::: Text passage :::

Gratitude. Proper gratitude. For two weeks in a row we talked in the children’s message about gratitude, and you heard, I think, the kinds of things they said. They gave thanks for their excellent new shoes. They gave thanks for mothers and fathers. They gave thanks for good things to eat, and snow, because you can make snow angels in it. They gave thanks for Thanksgiving! Everything for which they gave thanks fell into the category of gifts… things and people and events over which we have no control. Things, which come to us from outside ourselves. Things, which come to us because of someone else’s love for us. Children have good instincts about gratitude. You will rarely hear a child say, “I thank you God because I was so smart in school today that I won the spelling bee.” They know that a prayer like that turns gratitude into self-congratulation. This week, somewhere in the United States, a minister wrote in his weekly newspaper column, “…Commercials for Jesus are the people like me who follow him.” Now, by quoting that, I have just become the Pharisee, by implying, “Thank God I’ve never said anything like that in my writing or sermons.” But I’m sure I have. It’s easy to slip and slide from “Thank you God for this faith I treasure” to “Thank you God for this faith, which makes me so much better than people with that faith.”

::: Source excerpt :::

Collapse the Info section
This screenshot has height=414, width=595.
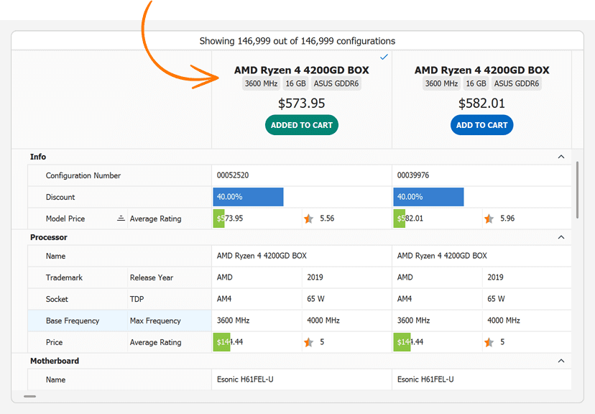561,157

:::

#### What the task asks:
Continue the sermon passage on gratitude from its last sentence.

#### Task response:
Proper gratitude helps us to be on the lookout for God’s providence, another foundational Presbyterian notion. Providence is a term that reminds us that God is very much in relationship with us, and with the world, that God continues to be our Creator, Redeemer and Sustainer.[4] Providence reminds us, in the words of the Psalm, that “The earth is the Lord’s and all that is in it, the world, and those who live in it” (Psalm 24:1). If everything belongs to God, even our very lives, then we begin to understand what gratitude is.
And so we can say, with confidence, Thank God!
Thank God for our lives.
Thank God for our faith.
Thank God for Jesus, whose response to the most broken, sin-filled lives was always, unfailingly, “This is a new moment, and a new day, and you can be a new person.”
Thank God for our bodies, imperfect and vulnerable and fragile as they are.
Thank God for our minds, and all the growth and stimulation they experience over a lifetime, the fresh beauty of new ideas, the holy complexity of our ability to reason.
Thank God for our particular talents, the ability to play a Bach prelude or run a marathon or cook a fabulous meal.
Thank God for loving family and friends to stand by us when our bodies and minds and talents begin to fail us and fade away.
Thank God for new lives, for new life.
Thank God for lives changed in positive ways.
Thank God for love.
Thank God for hope.
Thank God for the Holy Spirit, who is both beyond us and ever with us, claiming us for the One who was, and is, and is to come.
Thank God for this deep mystery.
Thank God. Thanks be to God. Amen.
[1] Sharon Ringe, Luke (Louisville, KY: Westminster John Knox Press, 1995), 225.
[2] Ibid.
[3] Calvin Theological Seminary, “This Week in Preaching,” http://cep.calvinseminary.edu/thisWeek/index.php.
[4] The Rev. Martha Gillis, PhD, “We Believe: A Theological Assessment,” http://www.pcusa.org/webelieve/theoassessment.htm.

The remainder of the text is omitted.